During Spring Break of my junior year, I went on a college tour trip with my AVID (Advancement via Individual Determination) class to Tokyo, Japan. We were a group of ten students, along with our teacher, who visited TempleUniversity and partook in Art and Mass Communications classes. While temporarily dwelling in Tokyo at a naval base, my class and I also had time to venture throughout Tokyo’s wondrous streets of departments stores and restaurants.
Our first day in Tokyo, my class and I headed to the base from the airport, but not without first traveling through the trains. I had never traveled in trains until I arrived in Tokyo. Since we were in Japan, we all knew everything was going to be in Japanese, so lucky for us, our group had two Amerasian students who could speak fluent Japanese. I knew the trains would be very crowded, but they were nothing compared to our second day in Tokyo. Riding the trains was our transportation for the duration of the trip, so we had to arrive early at the train stations before people crowded them. As we headed up stairs to the wait for the trains, all I remember seeing is a myriad of people already waiting for the trains on both sides of the tracks. I finally believed the commercials, which show crowded Tokyo trains with people pushing themselves to fit in the trains. When our train finally came, we stuck together and were pushed in by other anxious riders. All our personal bubbles were popped once we entered the train. Our bodies were so close together I had to hold on to some of my friends for support as the train moved. I noticed how quiet people on trains in Tokyo are. My group and I were the only people who spoke on the trains. Most of the Japanese people on the trains listened to their iPods, slept, looked at their cell phones, or even played their Nintendo DS. It was amazing how people can wake up from their sleep when they arrive at their stop. It’s like they knew when to wake up and when to get off.
After our college tour, we had the next day to spend time at Tokyo Disneyland. You won’t believe how many babies there are in Tokyo! There were between 30-50 strollers outside of one ride. I was amazed at how much Japanese people can produce babies! Tokyo Disney was really fun because I was with people who I can have fun with. The next couple of days were spent shopping around and exploring Tokyo. The weather was cold and rainy for most of the time we were in Tokyo. One night as we headed back to the lodging, the weather became very rainy and very cold. In order to get back to the lodging where we stayed at, we had to ride taxis back because of how far the lodging was from the base gate. After walking about two miles, we finally found taxis to transport us; however, we were all very cold and wet.

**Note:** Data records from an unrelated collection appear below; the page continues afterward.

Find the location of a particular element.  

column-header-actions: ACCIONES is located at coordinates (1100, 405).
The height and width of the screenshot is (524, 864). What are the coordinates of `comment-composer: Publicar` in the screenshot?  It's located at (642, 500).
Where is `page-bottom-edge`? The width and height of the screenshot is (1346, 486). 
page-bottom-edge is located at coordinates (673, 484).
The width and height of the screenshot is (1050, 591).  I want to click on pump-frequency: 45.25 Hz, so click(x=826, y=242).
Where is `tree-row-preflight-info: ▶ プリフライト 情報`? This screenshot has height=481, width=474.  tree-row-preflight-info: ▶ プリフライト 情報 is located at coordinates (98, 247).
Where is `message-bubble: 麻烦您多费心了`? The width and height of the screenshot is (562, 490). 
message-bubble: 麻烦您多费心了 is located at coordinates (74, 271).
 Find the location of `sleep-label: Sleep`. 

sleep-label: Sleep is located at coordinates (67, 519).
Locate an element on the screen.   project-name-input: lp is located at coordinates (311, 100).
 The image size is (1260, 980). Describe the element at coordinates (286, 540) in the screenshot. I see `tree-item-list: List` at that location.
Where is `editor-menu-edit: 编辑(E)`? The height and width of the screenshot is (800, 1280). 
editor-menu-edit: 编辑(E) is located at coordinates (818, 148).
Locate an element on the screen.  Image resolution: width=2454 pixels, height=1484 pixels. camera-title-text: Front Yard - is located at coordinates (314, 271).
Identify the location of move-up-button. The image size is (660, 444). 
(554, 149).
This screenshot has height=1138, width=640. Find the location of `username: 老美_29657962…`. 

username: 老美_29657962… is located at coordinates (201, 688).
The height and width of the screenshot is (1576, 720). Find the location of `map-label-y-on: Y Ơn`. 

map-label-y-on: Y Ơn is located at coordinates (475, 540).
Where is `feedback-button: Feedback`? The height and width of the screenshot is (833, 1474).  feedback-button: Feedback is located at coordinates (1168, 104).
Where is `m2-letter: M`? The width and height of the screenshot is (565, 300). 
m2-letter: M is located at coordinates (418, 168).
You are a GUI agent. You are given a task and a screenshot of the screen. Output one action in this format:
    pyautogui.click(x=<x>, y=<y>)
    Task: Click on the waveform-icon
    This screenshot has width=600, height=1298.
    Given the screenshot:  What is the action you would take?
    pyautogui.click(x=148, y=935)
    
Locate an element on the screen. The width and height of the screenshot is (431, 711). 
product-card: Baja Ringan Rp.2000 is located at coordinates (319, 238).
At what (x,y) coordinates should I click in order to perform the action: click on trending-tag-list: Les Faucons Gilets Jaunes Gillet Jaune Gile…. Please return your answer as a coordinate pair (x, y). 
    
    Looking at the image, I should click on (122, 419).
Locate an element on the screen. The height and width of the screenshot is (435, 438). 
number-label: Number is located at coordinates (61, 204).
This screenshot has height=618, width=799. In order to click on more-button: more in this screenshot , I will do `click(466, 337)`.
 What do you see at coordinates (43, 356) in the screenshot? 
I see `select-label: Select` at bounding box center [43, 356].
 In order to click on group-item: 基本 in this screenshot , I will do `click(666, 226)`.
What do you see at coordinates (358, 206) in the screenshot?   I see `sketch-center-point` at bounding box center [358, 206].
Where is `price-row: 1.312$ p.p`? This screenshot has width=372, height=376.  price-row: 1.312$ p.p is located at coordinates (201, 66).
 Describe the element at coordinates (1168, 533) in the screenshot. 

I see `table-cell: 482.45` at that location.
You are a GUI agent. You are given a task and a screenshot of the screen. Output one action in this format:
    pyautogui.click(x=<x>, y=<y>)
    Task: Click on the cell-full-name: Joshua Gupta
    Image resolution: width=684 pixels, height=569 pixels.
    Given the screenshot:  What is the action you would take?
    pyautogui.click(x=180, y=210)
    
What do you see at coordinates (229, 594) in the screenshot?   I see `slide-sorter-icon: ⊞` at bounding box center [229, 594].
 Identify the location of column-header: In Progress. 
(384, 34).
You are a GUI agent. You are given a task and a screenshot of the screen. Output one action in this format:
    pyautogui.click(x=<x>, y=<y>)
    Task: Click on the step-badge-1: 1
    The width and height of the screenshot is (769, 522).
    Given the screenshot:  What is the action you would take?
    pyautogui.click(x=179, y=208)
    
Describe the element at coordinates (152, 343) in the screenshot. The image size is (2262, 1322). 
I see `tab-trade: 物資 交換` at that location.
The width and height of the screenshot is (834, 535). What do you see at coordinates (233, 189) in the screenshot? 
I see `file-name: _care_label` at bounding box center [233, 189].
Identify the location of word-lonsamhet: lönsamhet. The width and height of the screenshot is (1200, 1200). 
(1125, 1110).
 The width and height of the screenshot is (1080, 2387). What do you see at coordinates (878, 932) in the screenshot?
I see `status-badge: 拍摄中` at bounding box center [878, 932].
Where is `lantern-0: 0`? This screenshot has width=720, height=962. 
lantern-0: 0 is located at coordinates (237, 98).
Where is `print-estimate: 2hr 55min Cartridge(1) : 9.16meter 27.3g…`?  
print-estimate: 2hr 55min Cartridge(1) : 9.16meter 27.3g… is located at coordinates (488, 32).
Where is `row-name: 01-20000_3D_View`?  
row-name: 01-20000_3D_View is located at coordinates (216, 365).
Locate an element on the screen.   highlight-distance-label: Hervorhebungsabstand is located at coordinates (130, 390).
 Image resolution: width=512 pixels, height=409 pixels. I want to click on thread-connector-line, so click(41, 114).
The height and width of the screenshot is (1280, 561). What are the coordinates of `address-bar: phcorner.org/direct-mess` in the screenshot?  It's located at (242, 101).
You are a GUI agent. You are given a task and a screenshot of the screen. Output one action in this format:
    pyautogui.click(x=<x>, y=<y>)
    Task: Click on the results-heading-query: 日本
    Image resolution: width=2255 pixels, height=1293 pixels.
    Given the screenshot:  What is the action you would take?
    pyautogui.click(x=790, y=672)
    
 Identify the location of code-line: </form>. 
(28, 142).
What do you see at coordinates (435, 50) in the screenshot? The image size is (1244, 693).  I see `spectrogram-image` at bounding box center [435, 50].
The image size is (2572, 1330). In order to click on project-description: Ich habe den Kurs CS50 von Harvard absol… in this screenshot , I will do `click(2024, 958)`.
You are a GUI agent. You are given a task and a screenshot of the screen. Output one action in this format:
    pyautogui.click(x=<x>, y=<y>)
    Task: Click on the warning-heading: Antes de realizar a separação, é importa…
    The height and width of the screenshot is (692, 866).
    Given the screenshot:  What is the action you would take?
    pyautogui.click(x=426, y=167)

Going on this college tour trip has made me get to know my fellow classmates better. I now know a fellow classmate can eat almost anything and everything, another is very caring and a gentleman, and another can lead a group of people very well. Being a dependent of a military family residing overseas doesn’t give me stateside opportunities, but it does give me friends who I can share memories of living overseas with.